The Rolling Stones Unlock Their Archive With The Brussels Affair – Perry Schwartz Delves Into It

The Rolling Stones have spent the better part of the last few years reliving what many believe to be the band’s glory years – 1969-1974.  In 2010 the band released a remastered version of the 1972 classic, Exile On Main St., in a rarities edition featuring 10 new tracks and supported by the excellent Stones In Exile documentary.  Later the same year they also re-released a digitally remastered HD version of Ladies And Gentlemen: The Rolling Stones, a concert movie originally released in 1974 and featuring the band on their legendary 1972 tour in support of Exile.

Then, early last week the Stones quietly and figuratively opened the door to what is believed to be an endless vault of unreleased and live recordings from the last 50 years. is a revelation for Stones fans – an online portal with archived photos, articles, videos, tour merchandise and, most importantly, music.

The first item in the archive is an official release of the Stones’ frequently bootlegged 1973 tour stop in Belgium.  Previously traded under the names Europe 73, and Bedspring Symphony, The Brussels Affair is a long-awaited release of the legendary show which captures the band at their peak.

The 15 tracks on The Brussels Affair remind us of the greatness that was the Rolling Stones during the early 70’s.  Touring in support of Exile the band roars on tracks like “Brown Sugar”, “Tumbling Dice”, “Midnight Rambler” and “Street Fighting Man”.  The show also gave the Stones a chance to road-test tracks from what would become their 13th studio release, Goats Head Soup.  As a result, Brussels previews such classics as “Angie”, “Dancing With Mr. D”, and “Doo Doo Doo Doo (Heartbreaker)”.

As with Ladies And Gentlemen: The Rolling Stones, Brussels revisits Mick Taylor’s years with the Stones and his playing on this live recording can best be described as ‘tasty’.  Taylor weaves beautiful lead licks and slide flourishes perfectly between the ferocious rhythm playing of Keith Richards and the back-end groove of Charlie Watts and Bill Wyman.  Mix in Billy Preston on keyboards and a killer horn section led by the incomparable Bobby Keys, and you arguably have the world’s greatest rock ‘n’ roll band at the top of their game.  If you need more proof check out the Brussels version of “Rip This Joint”.

The best part about the release of The Brussels Affair is the price tag – $7.00 for an MP3 download that easily imports to iTunes.  The online vault also gives Stones enthusiasts the chance to browse vintage photos and videos, as well as purchase everything from authentic ’73-period tour merchandise (t-shirts, programs, posters) to a $2,500 limited edition set of signed lithographs.

There’s no indication on the site when the next archive release will take place or what it might be.  On November 21st the Stones officially re-release a rarities version of their 1978 classic Some Girls so one can only speculate that the next vault release might complement that period of the Stones’ career.

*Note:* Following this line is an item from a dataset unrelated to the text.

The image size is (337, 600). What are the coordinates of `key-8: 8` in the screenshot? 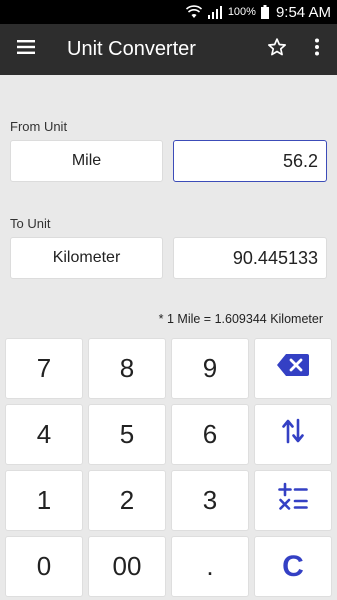 It's located at (127, 368).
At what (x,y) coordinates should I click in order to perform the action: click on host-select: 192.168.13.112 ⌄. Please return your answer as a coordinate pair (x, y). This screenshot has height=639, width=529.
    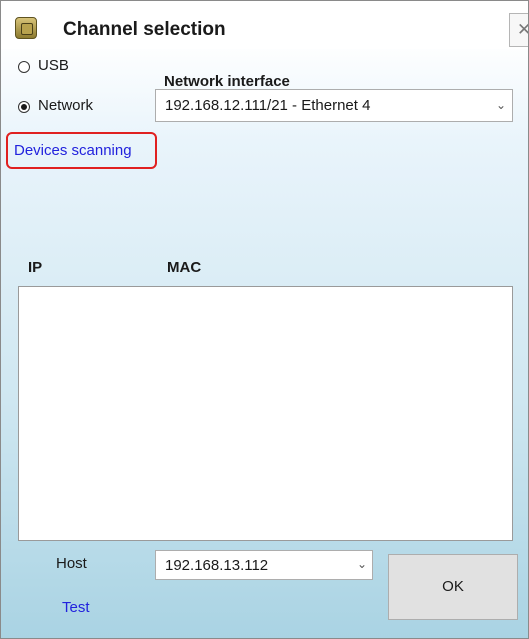
    Looking at the image, I should click on (264, 565).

One thing that is clear is that the band have been working on Stones-related projects over the last few years and that these developments, coupled with rumors of a recent band meeting/jam session, might indicate a return to the live stage in 2012 to celebrate the 50th Anniversary of the Rolling Stones.

What would you like to see in the Stones’ vault or as part of the 50th anniversary?